La promozione all'estero del nostro made in Italy, si sa, è molto variegata, disarticolata dovremmo dire, ed eclettica, scarsamente pianificata, dovremmo dire.In specie per quanto attiene l'agroalimentare di qualità ed in specie per quanto attiene il principale mercato extra Ue: gli Stati Uniti d'America. Si partecipa, più o meno sfarzosamente in funzione dell'estemporanea generosità delle mani pubbliche (Mipaaf, Ice, Cciaa, etc.), alle grandi fiere di New York, Atlanta, Chicago e San Francisco dove si è in molti tra i moltissimi e dove raramente avviene l'innesco di contatti resi proficui dal genuino appealing che l'eccellente prodotto made in Italy (formaggio, vino, olio extravergine di oliva) genera sull'end user, sul consumatore statunitense interessato alla qualità del cibo italiano, la cui pregevolezza organolettica, non disgiunta da collaterali fattori salutistici ed emozionali, magari ha gioiosamente testato in un suo memorabile viaggio in Italia. Insomma, quasi tutto l'effort di promozione e di comunicazione del made in Italy enogastronomico è in ottica sell-in e non in approccio sell-out.

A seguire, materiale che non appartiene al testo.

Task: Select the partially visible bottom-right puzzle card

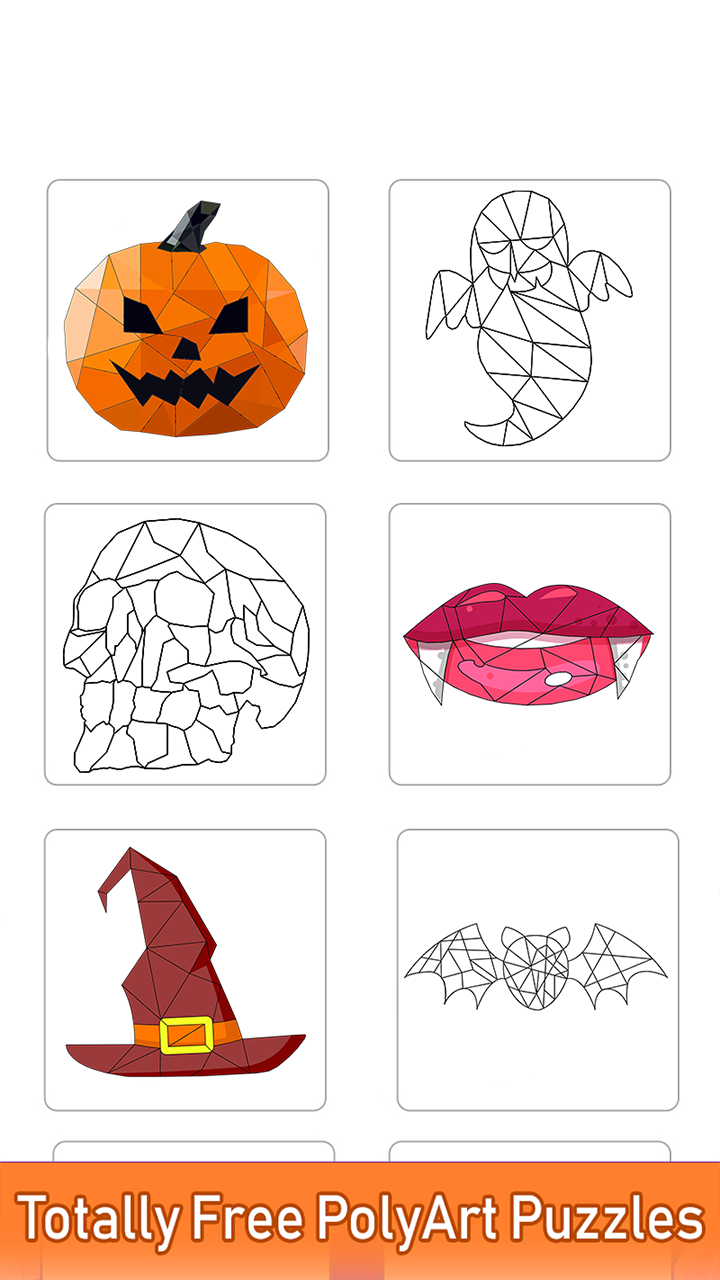Action: point(530,1152)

Si tratterebbe, potendo essere dotati del coraggio di osare il possibile non ancora attuato, di approcciare comunicazione e promozione in modalità pull (bottom-up) piuttosto che push (top-down). Insomma creare gruppi di persone, senza timore alcuno di quanto piccoli possano essere inizialmente in quanto la crescita veloce è poi ragionevolmente certa, che esprimano dal basso la domanda di alta qualità del made in Italy. A tal punto, il circuito virtuoso di domanda che alimenta offerta sul mercato è attuato.

Insomma, la semplicità che però, come diceva Brecht, è difficile a farsi. Perché 'difficile a farsi”… ci farebbe esulare dall'argomento. E allora, coerentemente a questo pensiero, è con pacatezza ed anche con entusiasmo che diamo notizia di quanto si svolgerà a Tampa, in Florida, venerdì 7 settembre.

Semplice joint tra soggetti pubblici e privati. Insieme, forti di comune obiettivo e di genuina stima reciproca, Patrizia La Trecchia del Dipartimento di italiano della prestigiosa Usf (University of South Florida) con sede in Tampa, Joyce M. Zevola direttrice del Museo di Arti Fotografiche della Florida con sede in Tampa, ed un volenteroso quanto appassionato storyteller (il sottoscritto), addivengono alla seconda edizione di Bites of italy: a visual and gastronomic tour of italy in tampa bay with the usf italian program.

Università e Museo senza baronia, senza orpelli burocratici e senza la volontà del non fare. La fotografa italiana Cinzia Trenchi, in occasione dell'evento esporrà alcune sue foto inerenti il tema del cibo italiano. Lo storyteller e la professoressa La Trecchia racconteranno la specificità della cultura del cibo in Italia. A seguire, lo storyteller condurrà, alla presenza di un centinaio di 'Italian food&wine lovers” una degustazione di Mozzarella di Bufala Campana Dop e di Asiago Dop nelle sue tre versioni pressato, semistagionato e vecchio. In abbinamento le tre Docg irpine, ovvero Fiano di Avellino, Greco di Tufo, Taurasi, dell'azienda vitivinicola Terredora.



La presenza in degustazione guidata dei due formaggi Dop, Mozzarella di Bufala Campana ed Asiago, la si deve alla grande ed accorta sensibilità dei Presidenti (Domenico Raimondo, Roberto Gasparini) e dei Direttori (Antonio Lucisano, Flavio Innocenzi), nonché dei loro più stretti collaboratori (Gennaro Testa, Luca Cracco), dei due pertinenti consorzi.

Analoga sensibilità è stata espressa da Daniela Mastroberardino, patronne di Terredora, nonché neopresidente del Movimento Turismo del Vino. Per doverosità di notizia, il rischio di ineleganza, hic et nunc, va responsabilmente vissuto e perciò apertis verbis parliamo di costi per gli attori della componente 'guided tasting”.

Null'altro che il prodotto (e non si arriva ai 10 kg per ciascuna Dop) e l'indotto costo di spedizione; null'altro. è la modicità, che è difficile… Duole dire, ma va detto, che altri consorzi a ciò compulsati, hanno rifiutato apporto ed altri ancora, molto spiacevole a dirsi, neanche hanno risposto a garbate email di invito a partecipare. A evento svoltosi, ne racconteremo i tratti salienti.